I have a data frame with observations in the following format:
(my actual data has more columns than just this, but for the sake of clarity, these are what are important)
head(sampleDF, 20)
Timestamp TimeIntoSession CorrelationGuid Position_x Position_z
1 11/22/2017 11:12:30 AM 1234.331 714e8a89-91a5-415b-b102-6ed5c0cf9f44 5.166 4.947
2 11/22/2017 11:12:30 AM 1234.397 714e8a89-91a5-415b-b102-6ed5c0cf9f44 5.155 4.902
3 11/22/2017 11:12:30 AM 1234.464 714e8a89-91a5-415b-b102-6ed5c0cf9f44 5.144 4.858
4 11/22/2017 11:12:30 AM 1234.547 714e8a89-91a5-415b-b102-6ed5c0cf9f44 5.133 4.810
5 11/22/2017 11:12:30 AM 1234.614 714e8a89-91a5-415b-b102-6ed5c0cf9f44 5.125 4.777
6 11/22/2017 11:12:30 AM 1234.697 714e8a89-91a5-415b-b102-6ed5c0cf9f44 5.118 4.741
7 11/22/2017 11:12:30 AM 1234.764 714e8a89-91a5-415b-b102-6ed5c0cf9f44 5.114 4.714
8 11/22/2017 11:12:30 AM 1234.847 714e8a89-91a5-415b-b102-6ed5c0cf9f44 5.114 4.683
9 11/22/2017 11:12:30 AM 1234.914 714e8a89-91a5-415b-b102-6ed5c0cf9f44 5.119 4.661
10 11/22/2017 11:12:30 AM 1234.997 714e8a89-91a5-415b-b102-6ed5c0cf9f44 5.128 4.639
11 11/22/2017 11:12:30 AM 327.341 22f2f3bd-0750-4ccb-a5fc-e8f8a83d06f6 3.105 4.099
12 11/22/2017 11:12:30 AM 327.480 22f2f3bd-0750-4ccb-a5fc-e8f8a83d06f6 3.104 4.100
13 11/22/2017 11:12:30 AM 327.557 22f2f3bd-0750-4ccb-a5fc-e8f8a83d06f6 3.103 4.100
14 11/22/2017 11:12:30 AM 327.640 22f2f3bd-0750-4ccb-a5fc-e8f8a83d06f6 3.103 4.099
15 11/22/2017 11:12:30 AM 327.723 22f2f3bd-0750-4ccb-a5fc-e8f8a83d06f6 3.103 4.099
16 11/22/2017 11:12:30 AM 327.807 22f2f3bd-0750-4ccb-a5fc-e8f8a83d06f6 3.103 4.098
17 11/22/2017 11:12:30 AM 327.890 22f2f3bd-0750-4ccb-a5fc-e8f8a83d06f6 3.102 4.097
18 11/22/2017 11:12:30 AM 327.957 22f2f3bd-0750-4ccb-a5fc-e8f8a83d06f6 3.101 4.096
19 11/22/2017 11:12:30 AM 328.040 22f2f3bd-0750-4ccb-a5fc-e8f8a83d06f6 3.099 4.095
20 11/22/2017 11:12:30 AM 328.123 22f2f3bd-0750-4ccb-a5fc-e8f8a83d06f6 3.096 4.094
For each row in a particular CorrelationGuid, I want to find the difference between the Euclidean norm of the position defined by the X & Z values in the current row, and those of the previous row.

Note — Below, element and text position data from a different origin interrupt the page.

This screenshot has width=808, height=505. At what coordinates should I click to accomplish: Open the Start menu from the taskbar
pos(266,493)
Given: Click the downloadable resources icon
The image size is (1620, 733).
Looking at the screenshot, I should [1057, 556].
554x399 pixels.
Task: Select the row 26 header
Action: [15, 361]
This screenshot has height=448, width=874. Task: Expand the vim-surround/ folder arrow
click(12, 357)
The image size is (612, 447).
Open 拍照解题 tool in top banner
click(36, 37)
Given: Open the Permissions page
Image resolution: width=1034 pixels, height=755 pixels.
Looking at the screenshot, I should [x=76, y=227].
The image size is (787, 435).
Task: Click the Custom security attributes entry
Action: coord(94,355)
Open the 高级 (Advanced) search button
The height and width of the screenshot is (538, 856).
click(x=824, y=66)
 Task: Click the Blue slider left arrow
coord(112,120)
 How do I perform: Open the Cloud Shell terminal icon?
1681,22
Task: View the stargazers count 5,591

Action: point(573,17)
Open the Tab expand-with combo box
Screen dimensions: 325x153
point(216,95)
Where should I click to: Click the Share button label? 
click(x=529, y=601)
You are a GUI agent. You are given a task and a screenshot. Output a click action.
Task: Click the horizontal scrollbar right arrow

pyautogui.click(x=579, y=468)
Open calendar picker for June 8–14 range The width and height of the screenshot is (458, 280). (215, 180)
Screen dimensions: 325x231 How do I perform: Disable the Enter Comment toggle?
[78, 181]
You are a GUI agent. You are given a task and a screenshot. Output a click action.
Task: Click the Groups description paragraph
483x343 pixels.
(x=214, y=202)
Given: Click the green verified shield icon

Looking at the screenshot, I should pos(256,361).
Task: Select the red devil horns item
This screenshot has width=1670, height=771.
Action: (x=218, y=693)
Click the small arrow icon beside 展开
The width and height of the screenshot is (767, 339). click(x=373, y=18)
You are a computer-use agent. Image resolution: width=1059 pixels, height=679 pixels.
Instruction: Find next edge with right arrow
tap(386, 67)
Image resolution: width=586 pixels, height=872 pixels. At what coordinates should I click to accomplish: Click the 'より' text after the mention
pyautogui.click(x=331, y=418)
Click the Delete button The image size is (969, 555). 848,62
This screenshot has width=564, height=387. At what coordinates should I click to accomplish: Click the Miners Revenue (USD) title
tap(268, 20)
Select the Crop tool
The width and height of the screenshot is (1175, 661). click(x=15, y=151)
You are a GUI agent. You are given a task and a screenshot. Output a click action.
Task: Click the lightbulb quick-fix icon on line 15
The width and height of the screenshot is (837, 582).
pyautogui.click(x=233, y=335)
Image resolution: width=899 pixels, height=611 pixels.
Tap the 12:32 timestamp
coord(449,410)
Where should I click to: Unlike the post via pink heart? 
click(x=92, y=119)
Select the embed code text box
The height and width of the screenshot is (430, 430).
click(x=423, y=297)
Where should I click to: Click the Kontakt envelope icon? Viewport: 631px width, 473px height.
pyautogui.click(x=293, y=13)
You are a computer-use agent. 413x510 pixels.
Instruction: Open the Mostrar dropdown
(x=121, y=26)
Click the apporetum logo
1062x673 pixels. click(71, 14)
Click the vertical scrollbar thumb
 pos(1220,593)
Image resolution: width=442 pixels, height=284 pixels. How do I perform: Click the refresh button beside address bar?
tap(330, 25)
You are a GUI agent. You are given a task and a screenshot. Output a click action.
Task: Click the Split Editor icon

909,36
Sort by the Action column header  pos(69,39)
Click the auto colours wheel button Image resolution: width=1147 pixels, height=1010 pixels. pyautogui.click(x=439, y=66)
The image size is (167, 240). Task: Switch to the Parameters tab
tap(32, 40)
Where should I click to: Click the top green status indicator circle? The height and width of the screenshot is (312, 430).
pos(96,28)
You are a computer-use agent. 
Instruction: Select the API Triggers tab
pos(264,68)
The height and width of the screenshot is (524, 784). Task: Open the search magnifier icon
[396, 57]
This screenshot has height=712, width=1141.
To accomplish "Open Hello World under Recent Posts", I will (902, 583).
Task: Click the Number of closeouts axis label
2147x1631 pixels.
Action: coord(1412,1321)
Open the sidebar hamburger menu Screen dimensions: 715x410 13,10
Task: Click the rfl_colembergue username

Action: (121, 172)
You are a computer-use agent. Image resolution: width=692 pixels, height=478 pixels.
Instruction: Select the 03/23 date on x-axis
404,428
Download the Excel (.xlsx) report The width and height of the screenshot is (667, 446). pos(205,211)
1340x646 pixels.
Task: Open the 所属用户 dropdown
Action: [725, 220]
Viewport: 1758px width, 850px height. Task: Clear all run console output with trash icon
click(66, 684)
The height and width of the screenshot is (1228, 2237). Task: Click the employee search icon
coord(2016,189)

I can do this for the whole data frame like this:
norm_vec <- function(x,y) sqrt(x^2 + y^2)
sampleMag<- mutate(sampleDF, sqMag = norm_vec(Position_x, Position_z) - norm_vec(lag(Position_x, default = 0), lag(Position_z, default = 0)))
But that gives the difference for every row; I want to do it within each CorrelationGuid; that is, I don't want the first row of a new CorrelationGuid to look at the last row of the previous CorrelationGuid when making the calculation.
I could try it for just one CorrelationGuid like this:
sampleMag<- mutate(sampleDF, sqMag = ifelse(CorrelationGuid == "714e8a89-91a5-415b-b102-6ed5c0cf9f44",
(norm_vec(Position_x, Position_z) - norm_vec(lag(Position_x, default = 0), lag(Position_z, default = 0))), NA))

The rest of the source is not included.